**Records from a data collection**
◇ ◇ ◇ ◇ ◇

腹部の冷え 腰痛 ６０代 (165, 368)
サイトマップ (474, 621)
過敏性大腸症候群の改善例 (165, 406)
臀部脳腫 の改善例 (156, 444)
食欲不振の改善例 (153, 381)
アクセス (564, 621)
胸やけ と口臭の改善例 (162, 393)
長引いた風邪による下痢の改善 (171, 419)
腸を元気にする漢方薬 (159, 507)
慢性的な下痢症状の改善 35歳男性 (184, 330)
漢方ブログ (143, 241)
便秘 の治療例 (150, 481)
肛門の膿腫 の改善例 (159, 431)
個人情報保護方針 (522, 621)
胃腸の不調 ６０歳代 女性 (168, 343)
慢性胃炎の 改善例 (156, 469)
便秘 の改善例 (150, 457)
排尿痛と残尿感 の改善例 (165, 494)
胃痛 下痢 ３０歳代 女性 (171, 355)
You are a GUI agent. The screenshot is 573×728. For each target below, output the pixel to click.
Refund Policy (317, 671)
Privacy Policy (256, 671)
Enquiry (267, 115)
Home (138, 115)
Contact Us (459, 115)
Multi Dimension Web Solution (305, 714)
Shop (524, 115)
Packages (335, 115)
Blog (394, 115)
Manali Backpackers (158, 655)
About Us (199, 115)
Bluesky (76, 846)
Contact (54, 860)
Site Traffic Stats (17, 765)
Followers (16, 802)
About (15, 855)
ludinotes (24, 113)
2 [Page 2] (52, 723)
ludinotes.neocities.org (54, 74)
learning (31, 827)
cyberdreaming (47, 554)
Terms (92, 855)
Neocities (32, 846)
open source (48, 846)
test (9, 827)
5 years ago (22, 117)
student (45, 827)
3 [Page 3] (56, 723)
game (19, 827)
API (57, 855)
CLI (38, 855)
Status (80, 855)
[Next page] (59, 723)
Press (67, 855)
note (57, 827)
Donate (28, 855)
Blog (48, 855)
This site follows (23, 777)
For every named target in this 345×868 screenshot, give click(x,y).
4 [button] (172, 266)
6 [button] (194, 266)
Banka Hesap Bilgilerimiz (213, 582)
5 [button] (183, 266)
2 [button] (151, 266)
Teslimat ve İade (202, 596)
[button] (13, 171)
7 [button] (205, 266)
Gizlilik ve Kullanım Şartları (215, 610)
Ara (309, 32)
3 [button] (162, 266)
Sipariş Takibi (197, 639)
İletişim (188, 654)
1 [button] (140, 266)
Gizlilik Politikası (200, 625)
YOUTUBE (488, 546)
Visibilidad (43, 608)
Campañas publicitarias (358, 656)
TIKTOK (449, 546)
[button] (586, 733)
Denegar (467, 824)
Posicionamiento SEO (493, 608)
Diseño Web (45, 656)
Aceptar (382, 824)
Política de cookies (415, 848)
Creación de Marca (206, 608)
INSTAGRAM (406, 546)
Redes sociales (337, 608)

◇ ◇ ◇ ◇ ◇

**TO DO**
Rewrite every line of the material above as a numbered list, skipping any blank lines.

**COMPLETED TASK**
1. 腹部の冷え 腰痛 ６０代 (165, 368)
2. サイトマップ (474, 621)
3. 過敏性大腸症候群の改善例 (165, 406)
4. 臀部脳腫 の改善例 (156, 444)
5. 食欲不振の改善例 (153, 381)
6. アクセス (564, 621)
7. 胸やけ と口臭の改善例 (162, 393)
8. 長引いた風邪による下痢の改善 (171, 419)
9. 腸を元気にする漢方薬 (159, 507)
10. 慢性的な下痢症状の改善 35歳男性 (184, 330)
11. 漢方ブログ (143, 241)
12. 便秘 の治療例 (150, 481)
13. 肛門の膿腫 の改善例 (159, 431)
14. 個人情報保護方針 (522, 621)
15. 胃腸の不調 ６０歳代 女性 (168, 343)
16. 慢性胃炎の 改善例 (156, 469)
17. 便秘 の改善例 (150, 457)
18. 排尿痛と残尿感 の改善例 (165, 494)
19. 胃痛 下痢 ３０歳代 女性 (171, 355)
20. You are a GUI agent. The screenshot is 573×728. For each target below, output the pixel to click.
21. Refund Policy (317, 671)
22. Privacy Policy (256, 671)
23. Enquiry (267, 115)
24. Home (138, 115)
25. Contact Us (459, 115)
26. Multi Dimension Web Solution (305, 714)
27. Shop (524, 115)
28. Packages (335, 115)
29. Blog (394, 115)
30. Manali Backpackers (158, 655)
31. About Us (199, 115)
32. Bluesky (76, 846)
33. Contact (54, 860)
34. Site Traffic Stats (17, 765)
35. Followers (16, 802)
36. About (15, 855)
37. ludinotes (24, 113)
38. 2 [Page 2] (52, 723)
39. ludinotes.neocities.org (54, 74)
40. learning (31, 827)
41. cyberdreaming (47, 554)
42. Terms (92, 855)
43. Neocities (32, 846)
44. open source (48, 846)
45. test (9, 827)
46. 5 years ago (22, 117)
47. student (45, 827)
48. 3 [Page 3] (56, 723)
49. game (19, 827)
50. API (57, 855)
51. CLI (38, 855)
52. Status (80, 855)
53. [Next page] (59, 723)
54. Press (67, 855)
55. note (57, 827)
56. Donate (28, 855)
57. Blog (48, 855)
58. This site follows (23, 777)
59. For every named target in this 345×868 screenshot, give click(x,y).
60. 4 [button] (172, 266)
61. 6 [button] (194, 266)
62. Banka Hesap Bilgilerimiz (213, 582)
63. 5 [button] (183, 266)
64. 2 [button] (151, 266)
65. Teslimat ve İade (202, 596)
66. [button] (13, 171)
67. 7 [button] (205, 266)
68. Gizlilik ve Kullanım Şartları (215, 610)
69. Ara (309, 32)
70. 3 [button] (162, 266)
71. Sipariş Takibi (197, 639)
72. İletişim (188, 654)
73. 1 [button] (140, 266)
74. Gizlilik Politikası (200, 625)
75. YOUTUBE (488, 546)
76. Visibilidad (43, 608)
77. Campañas publicitarias (358, 656)
78. TIKTOK (449, 546)
79. [button] (586, 733)
80. Denegar (467, 824)
81. Posicionamiento SEO (493, 608)
82. Diseño Web (45, 656)
83. Aceptar (382, 824)
84. Política de cookies (415, 848)
85. Creación de Marca (206, 608)
86. INSTAGRAM (406, 546)
87. Redes sociales (337, 608)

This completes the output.